Temporal arteritis presenting as hand motor cortex infarction: A report from India

1Bhaskara P Shelley DM, FRCP Edin, 2Prakash Harishchandra MBBS, MD, Shrijeet Chakraborti

1Department of Neurology, Yenepoya Medical College, Yenepoya (Deemed to be) University, Mangalore, Karnataka, India; 2HAMCO Government Wenlock Hospital, Kasturba Medical College, Mangalore, Karnataka, India & 3Department of Pathology, Kasturba Medical College, Mangalore, Manipal
University, Karnataka, India


This is the first Indian case report of a biopsy proven temporal arteritis that presented as acute ischemic stroke. The 60 year old woman presented with an isolated pure motor flaccid fractional weakness of the left distal hand, as a rare stroke chameleon due to isolated infarction of the ‘hand motor cortex’ area. The hand motor cortex infarction masquerades as ‘pseudoperipheral palsy’.

Keywords: Stroke, Temporal arteritis, hand motor cortex, pseudoperipheral palsy, monoparesis, fractional weakness, temporal artery biopsy, magnetic resonance imaging, diffusion weighted imaging, cerebrovascular accident, ischemic infarction, stroke chameleon



Temporal arteritis is an immune mediated chronic granulomatous vasculitis, mainly involving large and medium-sized vessels almost exclusively affects patients older than 50 years.

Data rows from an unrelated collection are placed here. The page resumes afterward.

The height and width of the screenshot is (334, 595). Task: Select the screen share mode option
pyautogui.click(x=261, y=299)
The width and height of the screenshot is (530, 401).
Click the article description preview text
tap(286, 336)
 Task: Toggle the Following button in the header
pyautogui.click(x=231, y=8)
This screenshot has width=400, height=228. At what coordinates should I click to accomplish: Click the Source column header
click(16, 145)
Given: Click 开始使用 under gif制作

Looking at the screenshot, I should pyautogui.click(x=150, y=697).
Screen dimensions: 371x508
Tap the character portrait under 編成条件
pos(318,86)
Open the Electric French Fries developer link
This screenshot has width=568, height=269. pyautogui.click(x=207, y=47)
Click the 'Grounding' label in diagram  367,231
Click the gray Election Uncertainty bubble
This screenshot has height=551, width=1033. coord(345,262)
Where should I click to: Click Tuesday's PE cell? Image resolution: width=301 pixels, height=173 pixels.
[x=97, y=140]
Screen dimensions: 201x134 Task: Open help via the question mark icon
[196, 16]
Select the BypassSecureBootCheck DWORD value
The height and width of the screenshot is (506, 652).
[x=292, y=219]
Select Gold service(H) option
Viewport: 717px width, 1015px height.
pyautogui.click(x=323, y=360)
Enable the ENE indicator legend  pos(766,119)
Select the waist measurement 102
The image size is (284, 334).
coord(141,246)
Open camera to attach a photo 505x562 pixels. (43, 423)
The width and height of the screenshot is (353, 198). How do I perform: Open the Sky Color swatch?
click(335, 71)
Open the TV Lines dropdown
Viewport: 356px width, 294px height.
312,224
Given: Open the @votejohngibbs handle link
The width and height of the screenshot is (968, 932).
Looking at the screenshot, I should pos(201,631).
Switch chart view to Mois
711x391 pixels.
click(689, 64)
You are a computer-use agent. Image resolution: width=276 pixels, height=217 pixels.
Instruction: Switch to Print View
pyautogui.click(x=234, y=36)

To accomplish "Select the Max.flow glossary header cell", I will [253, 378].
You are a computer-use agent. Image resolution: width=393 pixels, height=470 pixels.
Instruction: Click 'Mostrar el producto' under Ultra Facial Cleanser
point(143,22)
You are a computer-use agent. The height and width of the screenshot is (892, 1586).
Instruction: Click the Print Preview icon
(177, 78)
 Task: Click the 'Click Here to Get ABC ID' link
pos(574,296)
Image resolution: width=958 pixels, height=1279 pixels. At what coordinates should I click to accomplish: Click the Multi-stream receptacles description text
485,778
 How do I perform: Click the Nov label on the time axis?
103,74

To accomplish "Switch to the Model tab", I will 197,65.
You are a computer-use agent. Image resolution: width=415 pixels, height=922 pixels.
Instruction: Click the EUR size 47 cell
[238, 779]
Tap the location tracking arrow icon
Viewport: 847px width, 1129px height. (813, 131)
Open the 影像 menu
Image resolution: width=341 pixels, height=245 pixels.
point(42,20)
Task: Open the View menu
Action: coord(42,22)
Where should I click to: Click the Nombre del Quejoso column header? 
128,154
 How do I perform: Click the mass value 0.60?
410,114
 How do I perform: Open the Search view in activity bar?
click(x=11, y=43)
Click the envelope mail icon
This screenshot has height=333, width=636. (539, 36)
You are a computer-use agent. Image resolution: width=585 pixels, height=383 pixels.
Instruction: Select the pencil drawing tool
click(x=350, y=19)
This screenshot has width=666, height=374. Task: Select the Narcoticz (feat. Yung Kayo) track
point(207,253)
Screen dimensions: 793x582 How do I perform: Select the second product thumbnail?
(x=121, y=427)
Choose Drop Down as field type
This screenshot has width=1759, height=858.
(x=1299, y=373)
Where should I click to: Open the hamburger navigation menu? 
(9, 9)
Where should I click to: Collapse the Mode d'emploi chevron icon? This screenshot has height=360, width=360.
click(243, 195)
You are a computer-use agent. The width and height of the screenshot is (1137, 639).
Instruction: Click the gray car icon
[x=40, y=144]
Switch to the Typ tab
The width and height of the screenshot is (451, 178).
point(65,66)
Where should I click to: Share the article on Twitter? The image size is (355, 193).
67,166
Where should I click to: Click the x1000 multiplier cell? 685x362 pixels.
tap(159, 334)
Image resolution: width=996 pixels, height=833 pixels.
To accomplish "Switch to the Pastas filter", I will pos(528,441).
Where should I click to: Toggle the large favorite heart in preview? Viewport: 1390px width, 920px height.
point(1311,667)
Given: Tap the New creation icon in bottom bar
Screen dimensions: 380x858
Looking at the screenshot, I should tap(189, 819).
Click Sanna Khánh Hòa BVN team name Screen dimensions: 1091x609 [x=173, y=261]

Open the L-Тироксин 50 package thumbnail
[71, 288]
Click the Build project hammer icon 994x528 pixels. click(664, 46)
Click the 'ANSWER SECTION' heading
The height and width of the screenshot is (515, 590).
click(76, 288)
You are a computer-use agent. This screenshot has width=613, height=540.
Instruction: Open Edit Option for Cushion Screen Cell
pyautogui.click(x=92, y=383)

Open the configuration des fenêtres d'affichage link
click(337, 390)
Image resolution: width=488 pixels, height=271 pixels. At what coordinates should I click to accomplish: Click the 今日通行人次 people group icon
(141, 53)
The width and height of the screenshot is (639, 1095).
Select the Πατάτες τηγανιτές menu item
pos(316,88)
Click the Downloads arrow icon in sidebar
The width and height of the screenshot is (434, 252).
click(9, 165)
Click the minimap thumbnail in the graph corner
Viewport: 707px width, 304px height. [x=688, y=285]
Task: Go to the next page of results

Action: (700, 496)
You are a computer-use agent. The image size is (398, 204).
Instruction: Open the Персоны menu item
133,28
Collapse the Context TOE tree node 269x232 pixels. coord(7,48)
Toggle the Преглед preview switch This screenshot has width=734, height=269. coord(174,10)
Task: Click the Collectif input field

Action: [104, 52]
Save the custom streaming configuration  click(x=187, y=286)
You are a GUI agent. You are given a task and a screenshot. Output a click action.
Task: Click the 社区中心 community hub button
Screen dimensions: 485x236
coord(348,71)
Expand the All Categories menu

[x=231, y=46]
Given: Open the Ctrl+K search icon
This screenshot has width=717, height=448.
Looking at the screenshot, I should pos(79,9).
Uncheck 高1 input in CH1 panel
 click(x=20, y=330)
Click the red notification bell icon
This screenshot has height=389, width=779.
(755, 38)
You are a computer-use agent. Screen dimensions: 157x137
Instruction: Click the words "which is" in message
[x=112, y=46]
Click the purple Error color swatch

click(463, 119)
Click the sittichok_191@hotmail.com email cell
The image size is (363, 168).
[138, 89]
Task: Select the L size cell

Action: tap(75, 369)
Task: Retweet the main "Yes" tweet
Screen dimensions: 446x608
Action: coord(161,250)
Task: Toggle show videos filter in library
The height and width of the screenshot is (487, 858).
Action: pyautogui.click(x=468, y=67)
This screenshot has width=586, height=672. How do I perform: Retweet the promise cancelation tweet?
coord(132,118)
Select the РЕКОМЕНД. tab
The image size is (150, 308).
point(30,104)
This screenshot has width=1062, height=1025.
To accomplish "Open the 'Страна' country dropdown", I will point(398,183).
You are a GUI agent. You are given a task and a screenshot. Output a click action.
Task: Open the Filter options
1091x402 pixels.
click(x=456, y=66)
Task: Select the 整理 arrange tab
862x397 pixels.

Its prototype presentation is a typical vascular headache syndrome with neuro-ophthalmologic signs and symptoms. The diagnosis is supported by the American College of Rheumatology (ACR) criteria and the temporal artery ultrasonographic finding of the ‘halo sign’; while the temporal artery biopsy is the gold-standard.1,2
Cerebrovascular accidents have rarely been reported in the published literature as presenting symptoms of temporal arteritis, only 3%-4% during the course of the disease.3 To the best of our knowledge there are no previous reports of temporal arteritis associated stroke from India.4 Isolated hand palsy is reported to occur in less than 1% of all ischemic strokes.5 It is often mistaken for peripheral lesion, due to the strategic involvement of hand motor cortex (HMC), otherwise known as the cortical “hand knob” in the precentral gyrus.6-8 We report here a temporal arteritis patient whose presentation is an isolated hand weakness from infarct of hand motor cortex. Informed patient consent was obtained for the publication of this case report and the accompanying images.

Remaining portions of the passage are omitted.